Material for this exercise:
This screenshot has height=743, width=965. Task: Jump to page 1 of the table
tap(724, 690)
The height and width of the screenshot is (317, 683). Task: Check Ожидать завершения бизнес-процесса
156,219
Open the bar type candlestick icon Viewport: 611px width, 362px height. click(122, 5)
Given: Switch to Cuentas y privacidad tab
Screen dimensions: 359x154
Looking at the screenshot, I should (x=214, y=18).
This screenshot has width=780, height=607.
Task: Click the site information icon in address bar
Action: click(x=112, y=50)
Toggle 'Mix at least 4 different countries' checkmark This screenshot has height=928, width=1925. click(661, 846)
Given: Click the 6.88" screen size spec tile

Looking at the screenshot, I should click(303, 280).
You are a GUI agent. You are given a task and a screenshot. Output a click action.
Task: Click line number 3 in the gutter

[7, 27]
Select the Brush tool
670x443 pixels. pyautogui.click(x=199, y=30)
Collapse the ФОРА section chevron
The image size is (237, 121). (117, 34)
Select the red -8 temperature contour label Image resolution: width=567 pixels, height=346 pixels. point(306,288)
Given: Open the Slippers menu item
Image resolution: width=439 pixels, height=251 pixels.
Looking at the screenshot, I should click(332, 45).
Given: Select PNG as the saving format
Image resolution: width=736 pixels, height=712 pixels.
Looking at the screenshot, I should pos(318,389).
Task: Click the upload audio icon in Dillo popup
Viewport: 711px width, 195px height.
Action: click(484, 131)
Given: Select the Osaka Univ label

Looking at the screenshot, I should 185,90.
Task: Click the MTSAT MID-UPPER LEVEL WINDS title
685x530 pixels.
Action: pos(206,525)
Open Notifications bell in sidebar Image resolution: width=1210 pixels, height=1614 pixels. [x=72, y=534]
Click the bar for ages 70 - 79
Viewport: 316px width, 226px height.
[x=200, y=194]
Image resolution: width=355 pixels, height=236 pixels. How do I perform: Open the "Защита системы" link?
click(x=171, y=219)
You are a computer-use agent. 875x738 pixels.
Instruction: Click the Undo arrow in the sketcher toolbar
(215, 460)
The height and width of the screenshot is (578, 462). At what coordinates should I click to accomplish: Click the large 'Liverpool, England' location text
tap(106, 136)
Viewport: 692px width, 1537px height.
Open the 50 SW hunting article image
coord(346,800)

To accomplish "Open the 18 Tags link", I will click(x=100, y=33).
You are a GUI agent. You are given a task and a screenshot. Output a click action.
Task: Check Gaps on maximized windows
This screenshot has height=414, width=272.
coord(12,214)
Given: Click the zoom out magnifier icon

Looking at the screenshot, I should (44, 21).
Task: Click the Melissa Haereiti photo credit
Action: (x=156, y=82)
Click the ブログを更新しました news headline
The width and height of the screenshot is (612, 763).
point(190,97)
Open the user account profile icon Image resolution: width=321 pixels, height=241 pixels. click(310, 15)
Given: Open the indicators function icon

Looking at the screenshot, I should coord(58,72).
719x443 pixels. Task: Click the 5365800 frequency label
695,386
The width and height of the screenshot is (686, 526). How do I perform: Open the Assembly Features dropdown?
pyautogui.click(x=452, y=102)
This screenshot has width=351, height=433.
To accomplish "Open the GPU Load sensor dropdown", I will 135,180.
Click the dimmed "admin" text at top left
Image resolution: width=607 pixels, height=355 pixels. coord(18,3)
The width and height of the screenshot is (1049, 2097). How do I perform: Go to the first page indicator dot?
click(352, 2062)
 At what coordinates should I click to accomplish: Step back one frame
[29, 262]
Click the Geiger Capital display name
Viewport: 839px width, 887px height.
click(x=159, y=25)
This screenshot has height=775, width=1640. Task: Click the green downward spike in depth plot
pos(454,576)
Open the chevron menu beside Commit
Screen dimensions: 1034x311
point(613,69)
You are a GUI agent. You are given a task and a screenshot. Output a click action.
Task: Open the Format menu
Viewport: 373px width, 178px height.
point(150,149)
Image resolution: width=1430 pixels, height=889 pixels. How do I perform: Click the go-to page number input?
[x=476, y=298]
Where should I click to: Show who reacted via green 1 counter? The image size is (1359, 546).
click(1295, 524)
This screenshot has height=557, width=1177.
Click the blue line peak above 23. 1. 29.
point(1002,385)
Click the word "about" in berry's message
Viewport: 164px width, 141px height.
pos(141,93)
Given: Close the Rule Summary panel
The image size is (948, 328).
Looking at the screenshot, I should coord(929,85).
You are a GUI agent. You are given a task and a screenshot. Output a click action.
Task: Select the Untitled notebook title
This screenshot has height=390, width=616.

Exercise:
The answer must be an exact transcription of every record above.

Solution to the exercise:
This screenshot has height=743, width=965. Task: Jump to page 1 of the table
tap(724, 690)
The height and width of the screenshot is (317, 683). Task: Check Ожидать завершения бизнес-процесса
156,219
Open the bar type candlestick icon Viewport: 611px width, 362px height. click(122, 5)
Given: Switch to Cuentas y privacidad tab
Screen dimensions: 359x154
Looking at the screenshot, I should (x=214, y=18).
This screenshot has width=780, height=607.
Task: Click the site information icon in address bar
Action: click(x=112, y=50)
Toggle 'Mix at least 4 different countries' checkmark This screenshot has height=928, width=1925. click(661, 846)
Given: Click the 6.88" screen size spec tile

Looking at the screenshot, I should click(303, 280).
You are a GUI agent. You are given a task and a screenshot. Output a click action.
Task: Click line number 3 in the gutter

[7, 27]
Select the Brush tool
670x443 pixels. pyautogui.click(x=199, y=30)
Collapse the ФОРА section chevron
The image size is (237, 121). (117, 34)
Select the red -8 temperature contour label Image resolution: width=567 pixels, height=346 pixels. point(306,288)
Given: Open the Slippers menu item
Image resolution: width=439 pixels, height=251 pixels.
Looking at the screenshot, I should click(332, 45).
Given: Select PNG as the saving format
Image resolution: width=736 pixels, height=712 pixels.
Looking at the screenshot, I should pos(318,389).
Task: Click the upload audio icon in Dillo popup
Viewport: 711px width, 195px height.
Action: click(484, 131)
Given: Select the Osaka Univ label

Looking at the screenshot, I should 185,90.
Task: Click the MTSAT MID-UPPER LEVEL WINDS title
685x530 pixels.
Action: pos(206,525)
Open Notifications bell in sidebar Image resolution: width=1210 pixels, height=1614 pixels. [x=72, y=534]
Click the bar for ages 70 - 79
Viewport: 316px width, 226px height.
[x=200, y=194]
Image resolution: width=355 pixels, height=236 pixels. How do I perform: Open the "Защита системы" link?
click(x=171, y=219)
You are a computer-use agent. 875x738 pixels.
Instruction: Click the Undo arrow in the sketcher toolbar
(215, 460)
The height and width of the screenshot is (578, 462). At what coordinates should I click to accomplish: Click the large 'Liverpool, England' location text
tap(106, 136)
Viewport: 692px width, 1537px height.
Open the 50 SW hunting article image
coord(346,800)

To accomplish "Open the 18 Tags link", I will click(x=100, y=33).
You are a GUI agent. You are given a task and a screenshot. Output a click action.
Task: Check Gaps on maximized windows
This screenshot has height=414, width=272.
coord(12,214)
Given: Click the zoom out magnifier icon

Looking at the screenshot, I should (44, 21).
Task: Click the Melissa Haereiti photo credit
Action: (x=156, y=82)
Click the ブログを更新しました news headline
The width and height of the screenshot is (612, 763).
point(190,97)
Open the user account profile icon Image resolution: width=321 pixels, height=241 pixels. click(310, 15)
Given: Open the indicators function icon

Looking at the screenshot, I should coord(58,72).
719x443 pixels. Task: Click the 5365800 frequency label
695,386
The width and height of the screenshot is (686, 526). How do I perform: Open the Assembly Features dropdown?
pyautogui.click(x=452, y=102)
This screenshot has width=351, height=433.
To accomplish "Open the GPU Load sensor dropdown", I will 135,180.
Click the dimmed "admin" text at top left
Image resolution: width=607 pixels, height=355 pixels. coord(18,3)
The width and height of the screenshot is (1049, 2097). How do I perform: Go to the first page indicator dot?
click(352, 2062)
 At what coordinates should I click to accomplish: Step back one frame
[29, 262]
Click the Geiger Capital display name
Viewport: 839px width, 887px height.
click(x=159, y=25)
This screenshot has height=775, width=1640. Task: Click the green downward spike in depth plot
pos(454,576)
Open the chevron menu beside Commit
Screen dimensions: 1034x311
point(613,69)
You are a GUI agent. You are given a task and a screenshot. Output a click action.
Task: Open the Format menu
Viewport: 373px width, 178px height.
point(150,149)
Image resolution: width=1430 pixels, height=889 pixels. How do I perform: Click the go-to page number input?
[x=476, y=298]
Where should I click to: Show who reacted via green 1 counter? The image size is (1359, 546).
click(1295, 524)
This screenshot has height=557, width=1177.
Click the blue line peak above 23. 1. 29.
point(1002,385)
Click the word "about" in berry's message
Viewport: 164px width, 141px height.
pos(141,93)
Given: Close the Rule Summary panel
The image size is (948, 328).
Looking at the screenshot, I should coord(929,85).
You are a GUI agent. You are given a task and a screenshot. Output a click action.
Task: Select the Untitled notebook title
This screenshot has height=390, width=616.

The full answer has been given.